3. Prioritized Domain-Specific Goals. This step is a longer, more organizing stage in the planning process. I have found it most useful for me to think about prioritizing my annual goals by domains in my life. The domains I currently use are:

Family/Play” (thinking about myself as a husband, son, brother, family member); “Professional” (working in Bigelow’s practice and working on Bigelow’s practice); “Social Sector” (my work as a volunteer in the private not-for-profit organizations I am committed to); “Investor” (mostly related to continually simplifying my “barbell” investment strategy for my family balance sheet); and “Personal” (often related to psychological, physical fitness, learning, and other goals that I might have). For me, building relationships are the common thread through my thinking here. Sure they’re messy, complex, and need energy. But they’re the real thing. Individuals are real, while organizations only exist in the abstract, right?

So once again I turn to a blank poster-sized sheet and now list my five domains down the left vertical margin, and then each of the goals that go with that domain from the brainstorming. Over the years I have had to work hard to list 1,2,3,4,5,6,7 (and then I always discard 7, otherwise my lists of goals gets too long to implement). I am certain that other domains, other domain headings, and modified structure or descriptions will work for you. It seems to me that it is critical to have domains regardless of how you label them, so that you have digestible “data chunking” for intelligent goal setting.

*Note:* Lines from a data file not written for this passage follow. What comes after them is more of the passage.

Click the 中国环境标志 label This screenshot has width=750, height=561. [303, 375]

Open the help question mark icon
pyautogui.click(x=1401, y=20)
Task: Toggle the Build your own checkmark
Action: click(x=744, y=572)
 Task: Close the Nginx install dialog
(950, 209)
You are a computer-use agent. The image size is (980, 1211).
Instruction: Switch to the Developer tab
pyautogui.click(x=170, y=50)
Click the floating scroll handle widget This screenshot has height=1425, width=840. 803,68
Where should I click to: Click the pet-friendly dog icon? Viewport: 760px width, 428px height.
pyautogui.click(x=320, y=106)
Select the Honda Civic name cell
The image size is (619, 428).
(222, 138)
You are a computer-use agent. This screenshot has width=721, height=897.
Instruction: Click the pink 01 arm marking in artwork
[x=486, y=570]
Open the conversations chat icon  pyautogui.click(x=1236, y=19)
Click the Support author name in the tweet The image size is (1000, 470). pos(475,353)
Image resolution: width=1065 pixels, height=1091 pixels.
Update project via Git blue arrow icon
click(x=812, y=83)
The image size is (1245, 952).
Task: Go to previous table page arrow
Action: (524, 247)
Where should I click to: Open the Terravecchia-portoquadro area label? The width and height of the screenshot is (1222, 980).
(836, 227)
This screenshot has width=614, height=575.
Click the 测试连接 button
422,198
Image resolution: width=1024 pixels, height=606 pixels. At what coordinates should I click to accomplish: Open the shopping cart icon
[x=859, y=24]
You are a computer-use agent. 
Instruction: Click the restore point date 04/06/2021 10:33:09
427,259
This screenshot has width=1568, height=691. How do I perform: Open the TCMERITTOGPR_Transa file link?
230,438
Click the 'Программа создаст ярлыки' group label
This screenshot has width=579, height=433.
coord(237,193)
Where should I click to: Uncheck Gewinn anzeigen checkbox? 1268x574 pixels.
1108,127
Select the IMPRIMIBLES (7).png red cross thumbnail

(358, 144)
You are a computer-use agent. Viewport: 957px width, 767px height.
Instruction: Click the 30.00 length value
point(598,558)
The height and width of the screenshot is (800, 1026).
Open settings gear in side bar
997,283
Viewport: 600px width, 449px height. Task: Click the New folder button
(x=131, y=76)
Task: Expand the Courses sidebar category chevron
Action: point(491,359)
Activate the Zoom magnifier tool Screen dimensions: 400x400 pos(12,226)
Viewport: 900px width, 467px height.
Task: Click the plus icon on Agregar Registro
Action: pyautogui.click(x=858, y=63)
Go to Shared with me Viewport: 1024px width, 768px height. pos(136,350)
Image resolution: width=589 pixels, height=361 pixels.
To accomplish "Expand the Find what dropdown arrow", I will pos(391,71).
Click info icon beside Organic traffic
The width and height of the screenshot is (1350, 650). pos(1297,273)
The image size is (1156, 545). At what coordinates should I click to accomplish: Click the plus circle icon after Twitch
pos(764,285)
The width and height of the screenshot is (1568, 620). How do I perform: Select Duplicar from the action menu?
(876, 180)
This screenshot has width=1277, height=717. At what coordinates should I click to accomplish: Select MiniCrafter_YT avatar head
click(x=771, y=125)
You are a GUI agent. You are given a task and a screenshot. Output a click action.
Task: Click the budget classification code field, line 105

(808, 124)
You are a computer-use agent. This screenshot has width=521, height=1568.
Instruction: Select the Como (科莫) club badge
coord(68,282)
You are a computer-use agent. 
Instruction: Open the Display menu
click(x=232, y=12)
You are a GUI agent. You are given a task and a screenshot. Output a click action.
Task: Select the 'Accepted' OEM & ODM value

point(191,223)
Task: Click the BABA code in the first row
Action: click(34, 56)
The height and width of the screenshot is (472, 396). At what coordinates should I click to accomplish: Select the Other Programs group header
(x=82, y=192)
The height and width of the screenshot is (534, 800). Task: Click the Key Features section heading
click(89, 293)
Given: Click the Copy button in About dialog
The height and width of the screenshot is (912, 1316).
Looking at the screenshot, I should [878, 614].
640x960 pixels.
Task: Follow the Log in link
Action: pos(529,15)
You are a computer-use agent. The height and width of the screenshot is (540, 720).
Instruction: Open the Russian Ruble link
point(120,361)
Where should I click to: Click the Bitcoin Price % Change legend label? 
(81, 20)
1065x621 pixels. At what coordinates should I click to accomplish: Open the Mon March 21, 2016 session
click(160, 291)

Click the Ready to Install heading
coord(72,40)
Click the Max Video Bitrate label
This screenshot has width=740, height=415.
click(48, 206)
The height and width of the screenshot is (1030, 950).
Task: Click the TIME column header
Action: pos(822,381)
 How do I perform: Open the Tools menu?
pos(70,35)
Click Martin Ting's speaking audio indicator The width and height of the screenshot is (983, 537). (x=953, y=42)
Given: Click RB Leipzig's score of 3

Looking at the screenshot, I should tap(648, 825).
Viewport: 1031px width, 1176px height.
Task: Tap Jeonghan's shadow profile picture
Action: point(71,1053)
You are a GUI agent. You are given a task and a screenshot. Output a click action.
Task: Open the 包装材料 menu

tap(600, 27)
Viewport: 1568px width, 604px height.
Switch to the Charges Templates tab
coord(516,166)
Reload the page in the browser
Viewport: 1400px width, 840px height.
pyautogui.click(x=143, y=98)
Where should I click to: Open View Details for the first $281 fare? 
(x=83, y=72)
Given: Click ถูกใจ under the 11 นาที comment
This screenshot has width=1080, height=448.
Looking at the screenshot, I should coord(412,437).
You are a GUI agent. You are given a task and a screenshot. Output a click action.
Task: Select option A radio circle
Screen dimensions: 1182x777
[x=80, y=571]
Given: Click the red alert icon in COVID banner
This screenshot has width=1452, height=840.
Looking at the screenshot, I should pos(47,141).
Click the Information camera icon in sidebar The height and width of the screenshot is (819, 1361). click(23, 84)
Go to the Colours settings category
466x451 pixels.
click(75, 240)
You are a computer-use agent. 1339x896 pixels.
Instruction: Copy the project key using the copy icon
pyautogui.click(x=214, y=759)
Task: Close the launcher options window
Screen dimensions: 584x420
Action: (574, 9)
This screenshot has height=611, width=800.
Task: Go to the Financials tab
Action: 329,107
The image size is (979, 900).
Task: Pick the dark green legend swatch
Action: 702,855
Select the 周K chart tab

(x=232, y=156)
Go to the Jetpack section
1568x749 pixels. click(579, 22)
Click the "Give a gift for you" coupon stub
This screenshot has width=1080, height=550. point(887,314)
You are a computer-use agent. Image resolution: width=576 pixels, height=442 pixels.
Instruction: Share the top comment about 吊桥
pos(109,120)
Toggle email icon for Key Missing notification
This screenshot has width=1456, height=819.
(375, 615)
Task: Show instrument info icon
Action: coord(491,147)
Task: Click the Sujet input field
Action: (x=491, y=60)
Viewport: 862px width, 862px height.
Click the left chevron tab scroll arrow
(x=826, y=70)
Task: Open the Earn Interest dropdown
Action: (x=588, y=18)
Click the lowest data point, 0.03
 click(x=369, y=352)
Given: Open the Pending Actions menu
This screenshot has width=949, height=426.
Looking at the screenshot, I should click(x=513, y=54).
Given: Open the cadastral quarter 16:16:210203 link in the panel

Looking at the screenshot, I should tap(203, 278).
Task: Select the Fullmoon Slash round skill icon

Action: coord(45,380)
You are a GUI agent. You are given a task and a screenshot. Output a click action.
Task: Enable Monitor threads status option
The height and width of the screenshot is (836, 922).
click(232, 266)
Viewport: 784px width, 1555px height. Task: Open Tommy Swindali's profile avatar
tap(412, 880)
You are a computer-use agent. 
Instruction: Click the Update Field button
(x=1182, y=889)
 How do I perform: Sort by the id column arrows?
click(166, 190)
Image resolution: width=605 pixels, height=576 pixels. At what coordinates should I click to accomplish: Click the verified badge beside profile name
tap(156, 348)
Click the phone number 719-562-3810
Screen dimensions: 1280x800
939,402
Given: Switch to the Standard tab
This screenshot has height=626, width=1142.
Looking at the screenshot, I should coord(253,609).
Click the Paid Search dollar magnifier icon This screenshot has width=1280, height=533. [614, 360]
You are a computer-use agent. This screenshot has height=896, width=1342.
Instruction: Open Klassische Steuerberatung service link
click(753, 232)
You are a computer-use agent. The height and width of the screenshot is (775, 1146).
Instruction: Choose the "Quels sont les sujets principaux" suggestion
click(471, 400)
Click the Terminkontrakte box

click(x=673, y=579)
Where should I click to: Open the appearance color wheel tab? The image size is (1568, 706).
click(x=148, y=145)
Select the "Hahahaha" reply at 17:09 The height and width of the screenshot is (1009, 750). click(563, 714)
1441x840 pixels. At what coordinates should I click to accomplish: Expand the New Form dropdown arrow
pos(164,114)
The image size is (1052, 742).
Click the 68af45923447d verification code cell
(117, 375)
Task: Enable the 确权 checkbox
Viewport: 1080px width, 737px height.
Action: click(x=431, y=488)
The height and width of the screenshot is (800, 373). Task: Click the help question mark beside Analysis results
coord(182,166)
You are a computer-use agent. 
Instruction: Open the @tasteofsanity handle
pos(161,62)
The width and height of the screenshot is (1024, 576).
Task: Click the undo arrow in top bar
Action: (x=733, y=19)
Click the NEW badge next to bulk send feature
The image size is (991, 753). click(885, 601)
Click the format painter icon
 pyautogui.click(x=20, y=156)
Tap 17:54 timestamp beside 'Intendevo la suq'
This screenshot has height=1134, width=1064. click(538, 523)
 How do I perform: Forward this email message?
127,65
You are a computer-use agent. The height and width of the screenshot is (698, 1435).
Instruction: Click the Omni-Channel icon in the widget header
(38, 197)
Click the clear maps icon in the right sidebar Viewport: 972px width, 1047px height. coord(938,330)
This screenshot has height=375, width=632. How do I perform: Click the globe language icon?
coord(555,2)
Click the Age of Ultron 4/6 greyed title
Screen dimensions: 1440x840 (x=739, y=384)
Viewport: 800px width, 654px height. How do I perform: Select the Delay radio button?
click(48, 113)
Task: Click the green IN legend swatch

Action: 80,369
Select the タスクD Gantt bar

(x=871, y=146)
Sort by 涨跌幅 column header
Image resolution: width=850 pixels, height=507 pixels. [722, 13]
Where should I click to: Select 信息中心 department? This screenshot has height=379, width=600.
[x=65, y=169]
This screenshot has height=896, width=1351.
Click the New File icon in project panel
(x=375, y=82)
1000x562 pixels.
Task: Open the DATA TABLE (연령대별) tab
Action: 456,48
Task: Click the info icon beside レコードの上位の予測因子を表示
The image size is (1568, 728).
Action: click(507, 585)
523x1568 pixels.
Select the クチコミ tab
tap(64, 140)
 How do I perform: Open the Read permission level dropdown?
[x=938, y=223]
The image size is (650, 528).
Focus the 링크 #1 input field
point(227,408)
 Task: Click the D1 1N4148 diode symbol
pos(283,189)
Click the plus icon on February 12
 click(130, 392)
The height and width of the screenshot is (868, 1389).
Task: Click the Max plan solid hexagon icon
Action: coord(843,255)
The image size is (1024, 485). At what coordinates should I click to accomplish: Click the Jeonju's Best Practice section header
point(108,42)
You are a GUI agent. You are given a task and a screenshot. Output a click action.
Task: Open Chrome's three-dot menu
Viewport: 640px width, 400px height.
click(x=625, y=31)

Are you ever “done?” Do the best EOMs ever quit this kind of thinking? Doubt it. What it may take to be completely fulfilled is to understand this: the natural human condition is to tirelessly strive—and never really arrive at a “place” called fulfillment. Striving is inherited from thousands of years of biological selection and is literally imprinted in our DNA. It’s what we are built to do. If we can understand that striving will result in learning and growing and never ending positive change, then with that wisdom we are in a completely fulfilled place, aren’t we?

I admit this is only a semi-directed, groping, bumbling process of trial and error with but a vague (though gradually clearer) notion of the mechanisms at work. It is applied scar tissue. And while I think we can learn much from thinking about cause and effect, I am deeply doubtful about how our popular culture casually attributes cause and effect—it is always ex post facto, and underemphasizes the role of chance (chance being defined here as not causally connected). I notice in my work as and with EOMs that we frequently do this when we look at our own past successes.
Nonetheless, I hope that those of you who are “doers,” have your skin in the game and your wits at risk, will share your thoughts with me on what works for you and what doesn’t, so that together we might learn even more from your creativity and scar tissue. Have some fun with this. Why continue to get bogged down with commitments or obligations that do not resonate with your superior ability or for which you have no passion? I challenge you to discard your usual bullshit comfort zone head down grind it out mentality, and intentionally allocate your positive energy to unlock the peak performance—and experiences—that live within you.

References and Further Reading:

Ridley, Matt. The Evolution of Everything: How New Ideas Emerge. New York: HarperCollins, 2015. Print.

Schopenhauer, Arthur (2000) [1851]. Transcendent Speculation in the Apparent Deliberateness in the Fate of the Individual in Parerga and Paralipomena. E. F. J. Payne translation. Oxford: Clarendon Press.